Media rights and charters unresolved after milestone NASCAR year

Fox network

The 2023 season saw NASCAR’s return to the 24 Hours of Le Mans with its Garage 56 entry, its first-ever street race in the Cup series through the Grant Park area of Chicago and 50 percent more sellouts at Cup races than a year ago.

Competition on the track – particularly the intermediate tracks – with the Next Gen car continues to get good marks, 10 of the 16 organizations which own the 36 charters in Cup won races during the season and digital and social media consumption metrics are up year-over-year.

Yet two very important issues remain unresolved heading into the offseason – no agreement has been reached between NASCAR and Cup teams on extending charters and NASCAR has yet to finalize the Truck and Cup portions of a new media rights deal.

“Our media rights, the amount of interest in attaining our media rights for ’25 and beyond exceeded our expectations,” NASCAR President Steve Phelps said Friday during his annual ‘State of the Sport’ address.

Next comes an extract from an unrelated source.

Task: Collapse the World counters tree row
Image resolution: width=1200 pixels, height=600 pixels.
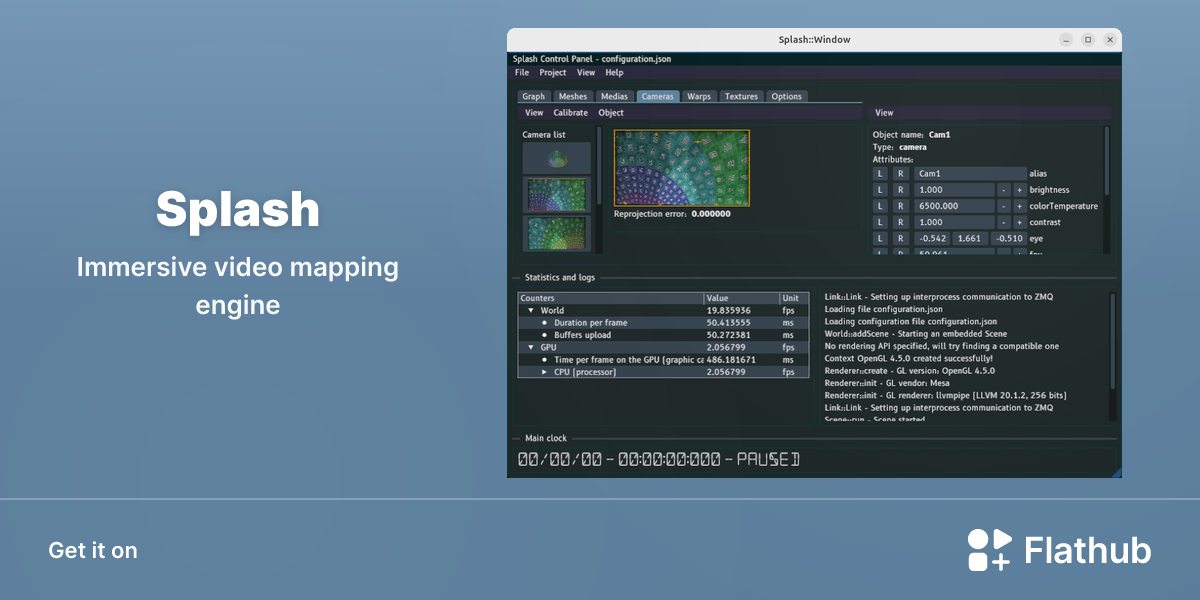Action: pos(531,311)
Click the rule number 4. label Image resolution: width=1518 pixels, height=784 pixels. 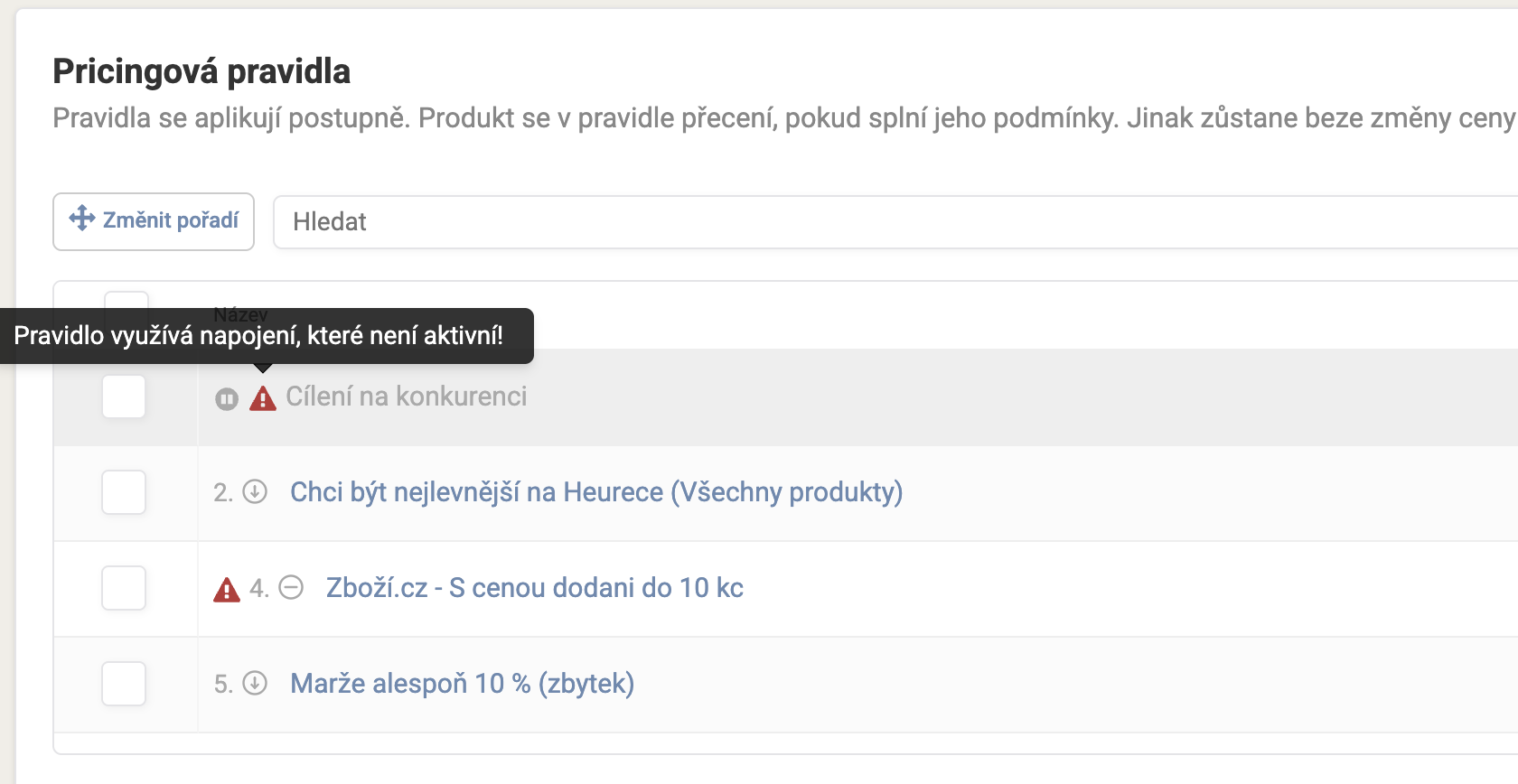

“It is our expectation that not only having a great result with the CW with our Xfinity Series, and what’s going to be an incredible 33-race schedule on broadcast television, we believe that we’re going to have a very strong result with media partners that will look at a combination of broadcast, cable and streaming to some degree.

“What that looks like, I don’t know. Are we getting towards the end of this process? We are. Did I think we would have a result earlier? I did. But we haven’t. It’s an incredibly competitive marketplace.”

Photo by: James Holland

Fox network

In late July, NASCAR announced part of its new media rights deal – the CW Network will broadcast the Xfinity Series beginning in 2025 and through the 2031 season.

The entire Truck series is currently broadcast by Fox and its affiliates while the Cup Series is currently split between Fox and NBC and their respective affiliates.

The CW Network deal includes broadcasting all 33 Xfinity races, along with practice and qualifying, and reportedly worth as much as $115 million per season. The CW has been pushing to feature more live sports programming and added deals to broadcast golf events, as well as ACC football and basketball games.

The lack of a completed new TV deal is due at least in part to the Cup teams and NASCAR having not yet agreed to a new agreement on charters, which will expire at the end of the 2024 season.